Road to Philadelphia


Speranze subito infrante: un incidente ci tiene fermi mezz’ora,  causando un piccolo ritardo sulla tabella di marcia.
Mai paura, comunque. Dopo l’arrivo dell’elicottero, il traffico si sblocca e ripartiamo.

“Sbarchiamo” a Philadelphia alle 13.30: eccitatissimi vediamo lo skyline della “sorella minore di New York” stagliarsi all’orizzonte. “Go Phillis” recitano i muri della periferia incitando la squadra di baseball locale.
Philadelphia è molto diversa da NY: la maggior parte delle case sono costruite in mattoni rossi, vecchio stile, e si alternano agli edifici nuovi sorti negli ultimi anni.
Onore al merito per il parcheggio a S di AleTun con Lady Picca. Poi ci dirigiamo verso l’Indipendence Hall: “luogo di nascita del primo governo americano, in cui i delegati delle 13 colonie si riunirono il 4 luglio del 1776 per ratificare ufficialmente la Dichiarazione d’indipendenza.
Attacchiamo l’adesivo dei 5 pazzi nell’Indipendence Square, dove la Dichiarazione venne letta al pubblico per la prima volta.
Pausa hotdog sulle panchine della Washington Square, e poi via verso il City Hall, municipio cittadino e più alto edificio del mondo costruito in muratura senza strutture in acciaio.
Capatina per Vale&Bea in Walnut street, 1414, per foto di rito davanti a Tiffany. “Mamma mia! Due Tiffany in due giorni!” (cit. Vale).
Mentre Ale e Dani recuperano Lady Picca, Tony, Vale e Bea visitano i dintorni: una piazzatta riproduce un tavolo da gioco gigantesco con le pedine della tombola, della dama, del domino e degli scacchi; più avanti in una piazzetta chiamata “Love” una fontana si è trasformata in una piscina per bambini.
Ultima meta a “Philly” il Philadelphia art museum, attraverso il Benjamin Franklin parkway, che è stato progettato sul modello degli Champs Elysées parigini.  Nel 1976 la grandiosa scalinata dell’ingresso del museum fece da sfondo alla famosa scena del film Rocky, interpretato da Sylvester Stallone. E proprio lo “stallone” dei 5 pazzi on the road, Tony, dotato di felpa con cappuccio e grinta vincente,  interpreta il famoso pugile salendo a tutto fiato fino alla cima della scalinata (che stesse per inciampare non è un dettaglio da trascurare! Copiose le risa degli altri quattro e dei turisti presenti).
Qualche foto da cartolina sullo sfondo di Philadelphia e poi di nuovo on the road. Direzione: Washington.
Bye bye Pennsylvania!

198 YPR

Vi presentiamo Lady Picca  

Lady Picca 


Lady Picca


















Colei che ci porterà, attraverso i  6 mila chilometri fino al Pacifico!

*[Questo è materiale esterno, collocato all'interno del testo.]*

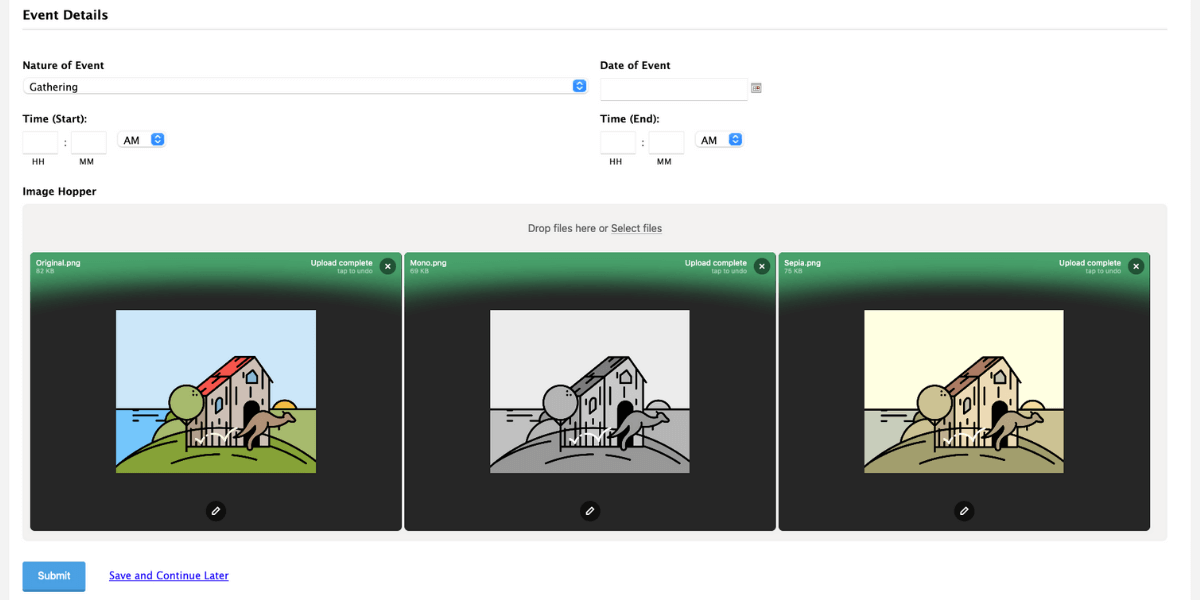This screenshot has width=1200, height=600.
Task: Open the Date of Event calendar icon
Action: coord(757,88)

È una Toyota Sienna, bianca, 7 posti, 10 porta bicchieri, interfaccia Iphone/Ipod gestione dal monitor dell’autoradio… e lo carica anche!!!! Videocamera nella targa posteriore utile per la retromarcia (viste le dimensione di Lady Picca), vetri oscurati, braccioli per ogni sedile, possibilità di stendere le gambe… in ogni sedile!!! Sedili “camosciati’ color Caetus ( la nostra mascottina), cambio sequenziale!

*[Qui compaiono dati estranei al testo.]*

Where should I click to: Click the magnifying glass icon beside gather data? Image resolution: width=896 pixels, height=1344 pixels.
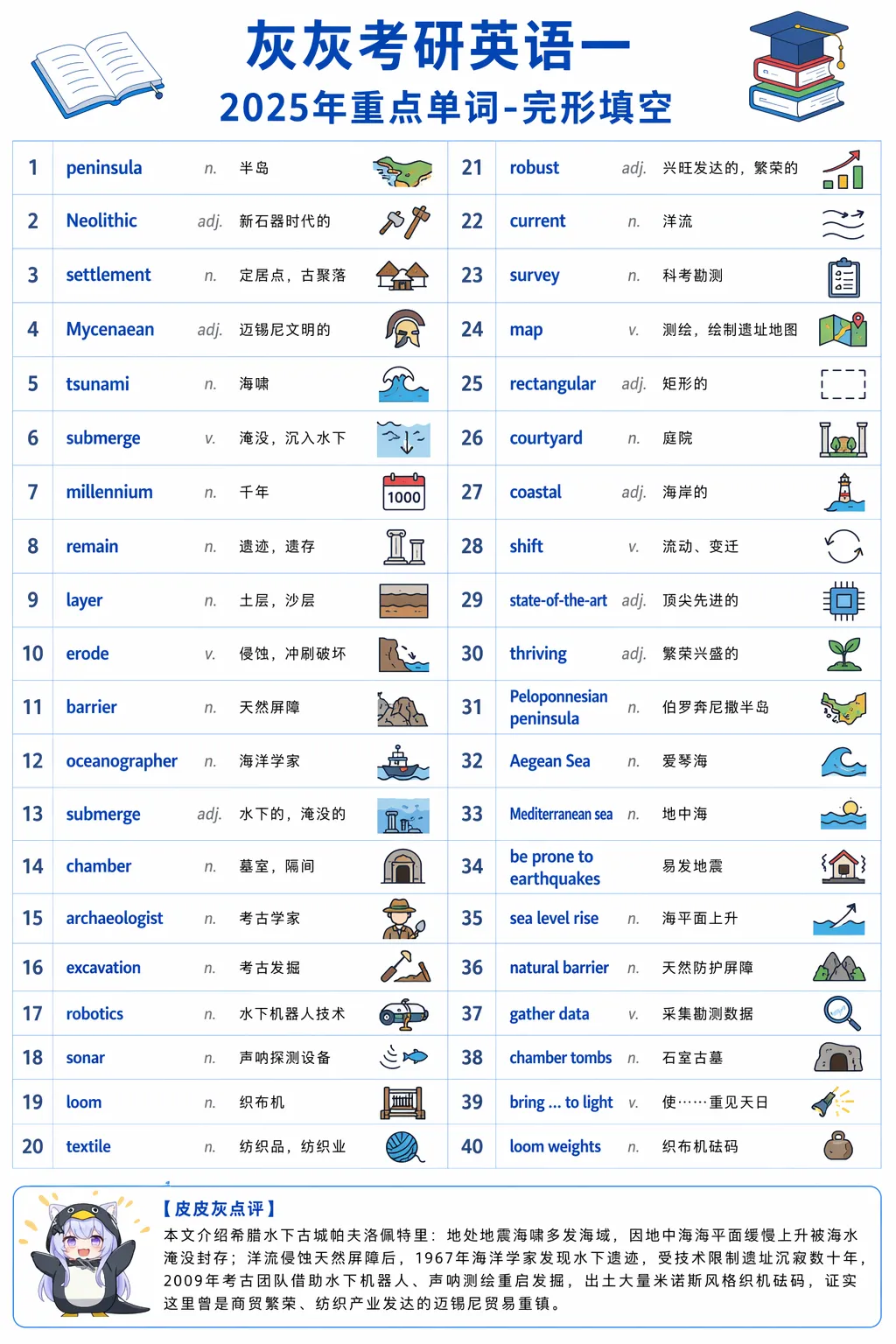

Grazie al Dany siamo usciti illesi da New York e abbiamo raggiunto il Walmart nel New Jersey
Un po’ di acquisti per il viaggio: Tom Tom, frigo in polistirolo, ghiaccio per il frigo, Inverter DC to AC abbiamo la corrente in macchina!!! E vari generi alimentari contro i cali di zuccheri.







Alla guida adesso c’è Ale che ha preso subito confidenza con Lady Picca. Traffico scorrevole, limite di velocità a 65 miglia all’ora (“A 65 ci sorpassano anche i cani! – Ale – “Ce so’ e lumache che te fanno i fari!” – Tony - ).

Tempo di arrivo previsto a Philadelphia: 12.43.